Huh, I was about to start a thread here about this. Here's a thread I started on Smackjeeves on the same subject. I think that gameplay and narrative need to go hand in hand if the game is trying to tell a story, and that cutscenes need to be kept to a minimum, as they tend to play the game for you. That said, certain games that aren't trying to tell a story (like Pacman or Tetris) just need to have good gameplay, as that's what they're all about.

tiny260

  • Porrean (+50)
  • *
  • Posts: 71
    • View Profile
    • Fan Fiction Profile
Re: Storytelling in Video Games
« Reply #8 on: June 10, 2011, 10:59:36 pm »
Interactivity ruins... what? I don't get it. I mean, I have proof that interactivity and storytelling can go hand in hand: Portal. Arguably Half-Life, but I've never played it.

Kara Kazeneko

  • Springtime of Youth
  • Guardian (+100)
  • *
  • Posts: 162
    • View Profile
    • Kara's DeviantArt Page
Re: Storytelling in Video Games
« Reply #9 on: June 11, 2011, 02:46:50 am »
One thing about storytelling in games that I think more game designers need to take to heart is being able to do something that isn't horribly cliched (a feat that nowadays seems impossible since a lot of great ideas have already been thought up, etc.). Maybe have the story start out being a usual fantasy or sci-fi tale (or whatever genre the RPG has; clever combinations... whatev), then when the player doesn't expect it, the story starts to veer down a very unique path that's refreshingly unexpected - as a result of the actions they take, items they use or don't use, and other interesting twists. Interactivity useful to the story indeed. Anyone remember the dear old King's Quest games? Those had wonderful stories that played out in fun or cool ways depending on interacting with items, characters, and the environment. I loved that. Made it truly a game, but also have a great story and characters that kept you coming back for more. And when it comes to games of the currents systems, I must mention the one game that has tremendously amazed and wowed me by storyline alone: Eternal Sonata.
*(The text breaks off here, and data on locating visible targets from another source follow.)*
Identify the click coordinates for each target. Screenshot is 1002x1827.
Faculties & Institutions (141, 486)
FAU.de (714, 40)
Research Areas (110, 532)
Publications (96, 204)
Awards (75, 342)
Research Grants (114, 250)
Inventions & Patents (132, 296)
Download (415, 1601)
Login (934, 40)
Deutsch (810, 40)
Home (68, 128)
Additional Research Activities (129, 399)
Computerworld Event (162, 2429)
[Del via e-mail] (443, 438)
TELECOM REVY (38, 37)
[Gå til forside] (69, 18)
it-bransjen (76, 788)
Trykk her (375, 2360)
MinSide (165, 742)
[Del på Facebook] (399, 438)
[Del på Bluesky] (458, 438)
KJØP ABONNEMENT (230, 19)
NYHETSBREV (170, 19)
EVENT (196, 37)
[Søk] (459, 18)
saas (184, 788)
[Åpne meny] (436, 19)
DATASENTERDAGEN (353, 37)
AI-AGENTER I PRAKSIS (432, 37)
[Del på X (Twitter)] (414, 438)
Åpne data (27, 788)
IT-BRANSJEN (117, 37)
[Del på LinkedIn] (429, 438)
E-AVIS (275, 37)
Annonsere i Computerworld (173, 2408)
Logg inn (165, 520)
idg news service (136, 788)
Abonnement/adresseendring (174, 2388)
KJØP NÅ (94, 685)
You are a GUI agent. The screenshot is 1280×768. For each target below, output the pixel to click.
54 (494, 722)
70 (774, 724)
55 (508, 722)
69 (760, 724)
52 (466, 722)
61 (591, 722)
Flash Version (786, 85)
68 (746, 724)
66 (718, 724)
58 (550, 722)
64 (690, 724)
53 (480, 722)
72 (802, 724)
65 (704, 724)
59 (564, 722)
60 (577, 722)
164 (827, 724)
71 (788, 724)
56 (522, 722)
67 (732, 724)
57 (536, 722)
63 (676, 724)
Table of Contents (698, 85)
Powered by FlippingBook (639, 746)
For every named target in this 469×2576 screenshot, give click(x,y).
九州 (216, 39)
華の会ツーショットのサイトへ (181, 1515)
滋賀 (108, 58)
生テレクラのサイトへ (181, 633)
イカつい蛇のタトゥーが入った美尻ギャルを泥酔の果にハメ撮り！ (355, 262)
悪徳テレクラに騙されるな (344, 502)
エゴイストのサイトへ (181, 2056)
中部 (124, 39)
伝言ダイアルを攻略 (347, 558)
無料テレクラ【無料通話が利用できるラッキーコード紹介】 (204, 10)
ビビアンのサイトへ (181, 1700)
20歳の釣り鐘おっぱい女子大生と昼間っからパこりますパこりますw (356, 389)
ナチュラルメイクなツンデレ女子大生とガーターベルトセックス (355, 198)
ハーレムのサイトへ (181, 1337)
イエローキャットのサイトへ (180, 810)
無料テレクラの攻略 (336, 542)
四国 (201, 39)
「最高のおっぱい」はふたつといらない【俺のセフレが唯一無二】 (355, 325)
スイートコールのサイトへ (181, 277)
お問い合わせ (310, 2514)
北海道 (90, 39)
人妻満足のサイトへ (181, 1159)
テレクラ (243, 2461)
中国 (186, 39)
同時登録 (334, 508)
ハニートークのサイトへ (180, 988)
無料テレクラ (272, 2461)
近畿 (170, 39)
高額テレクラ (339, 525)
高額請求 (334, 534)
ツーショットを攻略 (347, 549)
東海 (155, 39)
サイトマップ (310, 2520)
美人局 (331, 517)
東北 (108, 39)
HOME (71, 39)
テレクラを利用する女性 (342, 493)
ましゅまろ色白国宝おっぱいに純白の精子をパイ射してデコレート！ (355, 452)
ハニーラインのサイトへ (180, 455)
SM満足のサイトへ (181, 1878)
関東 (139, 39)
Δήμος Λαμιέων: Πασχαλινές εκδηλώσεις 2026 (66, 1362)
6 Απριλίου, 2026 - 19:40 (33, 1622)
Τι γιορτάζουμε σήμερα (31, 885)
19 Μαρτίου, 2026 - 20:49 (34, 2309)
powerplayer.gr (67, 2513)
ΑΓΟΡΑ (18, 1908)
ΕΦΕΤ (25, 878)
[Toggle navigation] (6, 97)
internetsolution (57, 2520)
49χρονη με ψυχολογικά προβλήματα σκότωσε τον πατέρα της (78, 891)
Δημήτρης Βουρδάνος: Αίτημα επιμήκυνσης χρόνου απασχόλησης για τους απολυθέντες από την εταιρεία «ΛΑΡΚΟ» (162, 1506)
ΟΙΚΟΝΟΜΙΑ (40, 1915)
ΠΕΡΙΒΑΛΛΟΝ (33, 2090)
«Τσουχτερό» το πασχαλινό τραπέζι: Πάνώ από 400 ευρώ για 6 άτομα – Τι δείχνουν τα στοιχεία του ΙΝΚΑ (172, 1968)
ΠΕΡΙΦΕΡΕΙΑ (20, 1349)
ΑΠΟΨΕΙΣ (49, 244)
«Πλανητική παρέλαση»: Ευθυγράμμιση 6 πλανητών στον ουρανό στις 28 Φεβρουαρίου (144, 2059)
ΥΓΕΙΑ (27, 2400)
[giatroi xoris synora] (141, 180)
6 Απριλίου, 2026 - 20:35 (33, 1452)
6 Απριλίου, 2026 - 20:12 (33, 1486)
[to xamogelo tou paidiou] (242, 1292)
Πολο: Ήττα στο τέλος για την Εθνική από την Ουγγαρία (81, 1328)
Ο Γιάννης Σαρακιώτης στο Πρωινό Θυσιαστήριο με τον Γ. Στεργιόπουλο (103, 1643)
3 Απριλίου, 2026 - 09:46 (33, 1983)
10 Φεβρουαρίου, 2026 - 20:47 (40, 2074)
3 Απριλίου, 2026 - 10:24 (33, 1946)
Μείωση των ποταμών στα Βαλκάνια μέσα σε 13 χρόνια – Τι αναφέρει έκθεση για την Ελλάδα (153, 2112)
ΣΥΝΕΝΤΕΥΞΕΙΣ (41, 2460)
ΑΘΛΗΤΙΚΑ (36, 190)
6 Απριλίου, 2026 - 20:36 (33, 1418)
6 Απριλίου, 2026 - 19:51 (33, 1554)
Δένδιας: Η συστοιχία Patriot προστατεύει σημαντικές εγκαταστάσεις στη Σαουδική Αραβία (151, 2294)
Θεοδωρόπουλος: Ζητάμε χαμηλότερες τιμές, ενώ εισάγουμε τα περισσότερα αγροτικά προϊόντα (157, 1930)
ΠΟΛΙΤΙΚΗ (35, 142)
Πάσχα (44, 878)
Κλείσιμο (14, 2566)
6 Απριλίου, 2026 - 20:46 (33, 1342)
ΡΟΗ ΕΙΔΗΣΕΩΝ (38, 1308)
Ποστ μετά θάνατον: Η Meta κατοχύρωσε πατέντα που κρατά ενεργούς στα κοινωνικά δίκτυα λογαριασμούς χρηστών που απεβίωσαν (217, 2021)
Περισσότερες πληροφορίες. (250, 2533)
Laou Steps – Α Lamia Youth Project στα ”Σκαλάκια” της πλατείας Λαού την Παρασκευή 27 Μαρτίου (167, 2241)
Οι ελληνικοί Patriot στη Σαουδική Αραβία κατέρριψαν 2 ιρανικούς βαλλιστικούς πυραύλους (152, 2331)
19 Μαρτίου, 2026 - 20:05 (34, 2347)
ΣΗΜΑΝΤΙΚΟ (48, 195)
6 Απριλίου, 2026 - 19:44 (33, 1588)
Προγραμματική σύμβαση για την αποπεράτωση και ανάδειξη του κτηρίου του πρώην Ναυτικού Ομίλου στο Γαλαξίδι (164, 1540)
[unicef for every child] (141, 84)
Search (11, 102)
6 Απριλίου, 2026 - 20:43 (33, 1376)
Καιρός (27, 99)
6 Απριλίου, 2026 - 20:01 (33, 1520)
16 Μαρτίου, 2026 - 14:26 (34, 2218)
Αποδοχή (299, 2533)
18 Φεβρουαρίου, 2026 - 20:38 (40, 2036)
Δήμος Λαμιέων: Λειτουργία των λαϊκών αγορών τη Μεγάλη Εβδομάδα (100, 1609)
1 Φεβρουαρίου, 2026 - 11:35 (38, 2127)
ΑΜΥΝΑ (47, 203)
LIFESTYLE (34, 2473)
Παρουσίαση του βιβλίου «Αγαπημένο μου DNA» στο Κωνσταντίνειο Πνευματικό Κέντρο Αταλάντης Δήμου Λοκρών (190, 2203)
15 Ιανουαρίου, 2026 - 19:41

Not only did it have a creative and bizarrely unique premise, characters you come to care about (or hate/feel sorry for in the case of the villains), a cool theme throughout (names, weapons, and other stuff being music or dance-related), but it also had some thrilling twists that were totally unexpected (the beginning scene being a distressing glimpse of part of the end, a character being restored to partial life merely by willing themselves to stay in the world out of love for another, and the existence of the real world constantly throwing the game's world into doubt with the main guy, causing major conflict on top of the other troubles throughout the course of the story... resulting in the final fight of the game being a massive shocker/depressing). ((On another note, that game seriously made my mouth drop while watching the movie scenes that played out at the end and during the credits; A game that reminds you of all the kinds of darkness in the world, and makes you wish to strive for change? Lots of deeply heavy stuff...))

Eternal Sonata had plenty of interactivity, besides wonderful movie scenes & the like. Proof to me that such a thing is not a hindrance to great storytelling, but merely a guide towards creating some interesting and thought-provoking experiences that stick with the player for a long time.